John Cassidy in The New Yorker on Obama's liberal agenda John Cassidy had a much higher opinion of Monday's address than Obama's first time at the inaugural podium. "Cleverly constructed, pointed, and surprisingly political, it marked the emergence of a more confident, more combative Obama—a President who knows he is personally popular and who is increasingly willing to put that popularity on the line," Cassidy writes. "His speech, though it included some obligatory language about the need for Americans to come together and tackle the challenges ahead, was primarily devoted to acknowledging and celebrating the rainbow coalition that saw him safely to reëlection, and to defending its liberal agenda. For a day, at least, here was the Obama that progressives hoped to see back in 2008."
Ruth Margalit in Slate on Israel's left With the Israeli elections about to wrap up, Ruth Margalit isn't hopeful that left-wing parties will achieve much power in the new parliament. "Polls predict that Prime Minister Benjamin Netanyahu's right-wing Likud-Beiteinu list will win handily, leaving the entire center-left bloc (excluding the Arab parties, who have traditionally declined to serve in the coalition) with about 40 seats—only one-third of the parliament," she writes. Even though the Labor Party may have widely popular policy positions, it can't muster anywhere near the domestic support the hawkish Likud-Beiteinu party can. "Mostly what the left seems to be hoping for is a concerted international effort—from the United States and, they hope, also from Jordan and Egypt—that would put a stop to terror and bring an end to Israel's occupation of the West Bank."
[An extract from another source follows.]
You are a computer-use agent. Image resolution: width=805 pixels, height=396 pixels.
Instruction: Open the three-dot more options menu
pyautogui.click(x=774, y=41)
William Pesek in Bloomberg View on Lew's strong dollar Jack Lew will likely come out favoring a strong dollar as Treasury secretary—but his word and his actions won't line up, William Pesek predicts. "A key goal for President Barack Obama’s second term is to resurrect the nation’s manufacturing sector. Nothing would help that process more than a weaker dollar, and the Federal Reserve’s ever-expanding balance sheet may limit the currency’s gains," Pesek notes. "If Lew really is sincere about wanting a strong dollar, he will surely get it while everyone else heads the other way."